## GOAL OF THE EXERCISE
When the records are reproduced, each one must match exactly, and no picture may be kept.

—————

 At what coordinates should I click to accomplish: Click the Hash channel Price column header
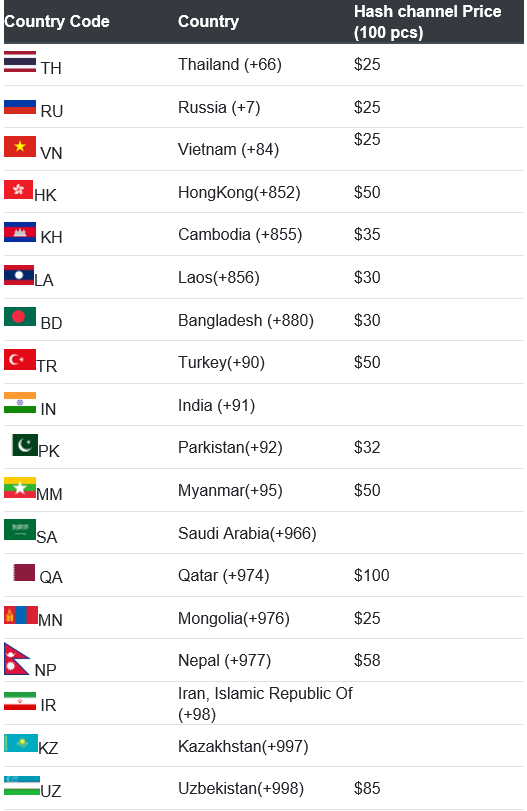pos(428,22)
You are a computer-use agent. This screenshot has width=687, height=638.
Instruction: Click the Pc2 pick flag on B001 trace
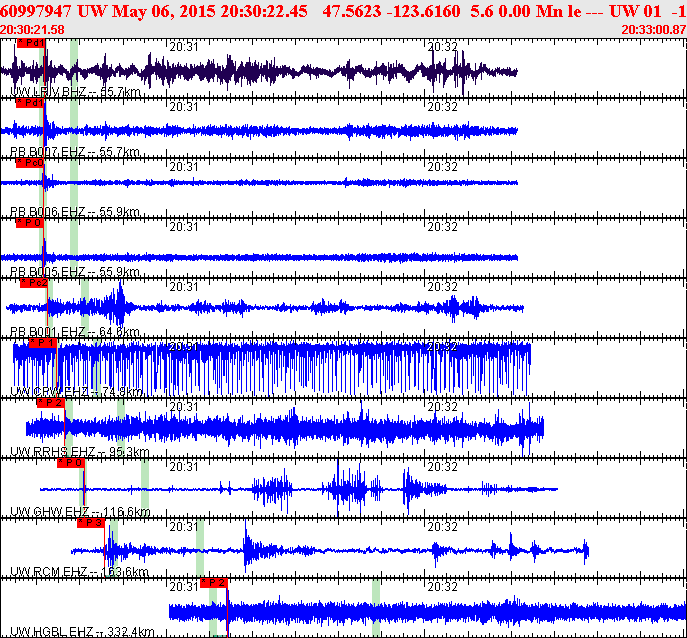pyautogui.click(x=34, y=283)
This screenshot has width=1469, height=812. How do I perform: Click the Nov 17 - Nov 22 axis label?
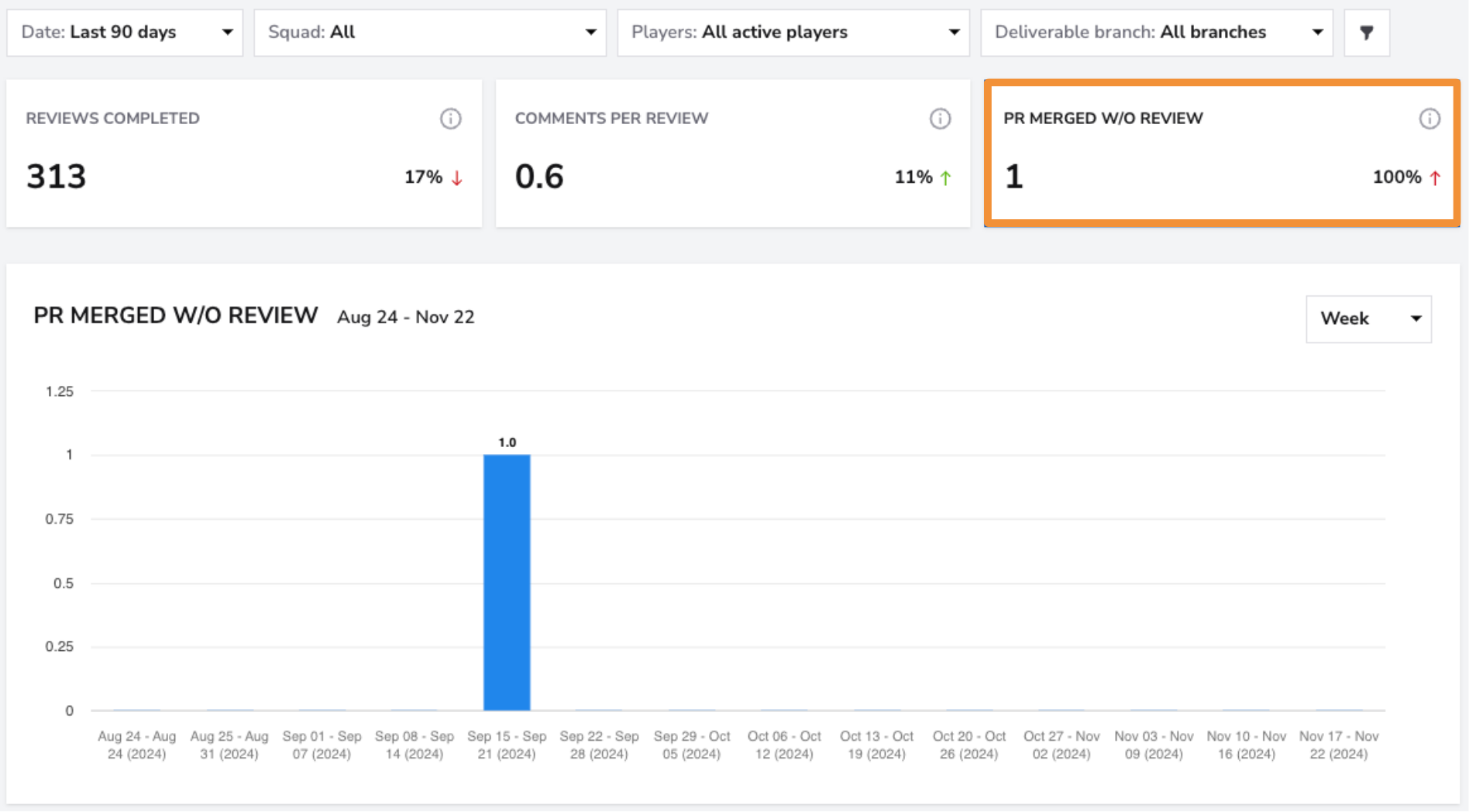pos(1339,745)
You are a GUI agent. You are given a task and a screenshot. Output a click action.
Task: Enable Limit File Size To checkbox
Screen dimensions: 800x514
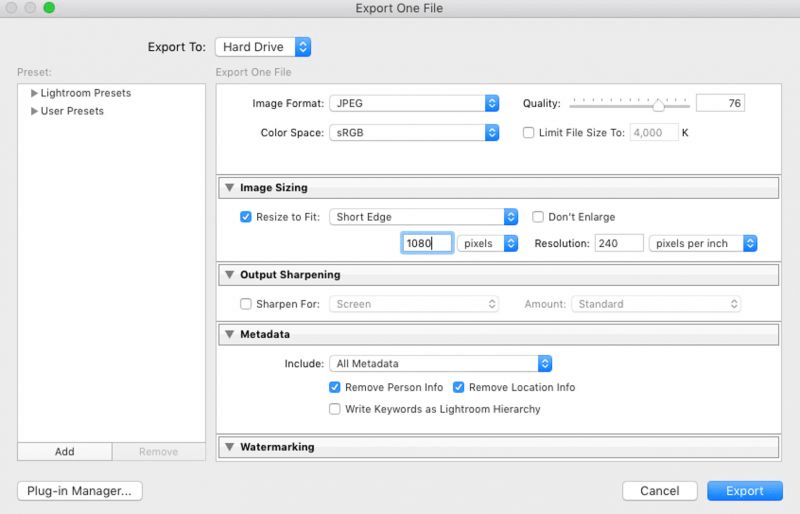click(530, 132)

—————

## EXPECTED OUTPUT
 At what coordinates should I click to accomplish: Click the Hash channel Price column header
pos(428,22)
You are a computer-use agent. This screenshot has width=687, height=638.
Instruction: Click the Pc2 pick flag on B001 trace
pyautogui.click(x=34, y=283)
This screenshot has width=1469, height=812. How do I perform: Click the Nov 17 - Nov 22 axis label?
pos(1339,745)
You are a GUI agent. You are given a task and a screenshot. Output a click action.
Task: Enable Limit File Size To checkbox
Screen dimensions: 800x514
click(530, 132)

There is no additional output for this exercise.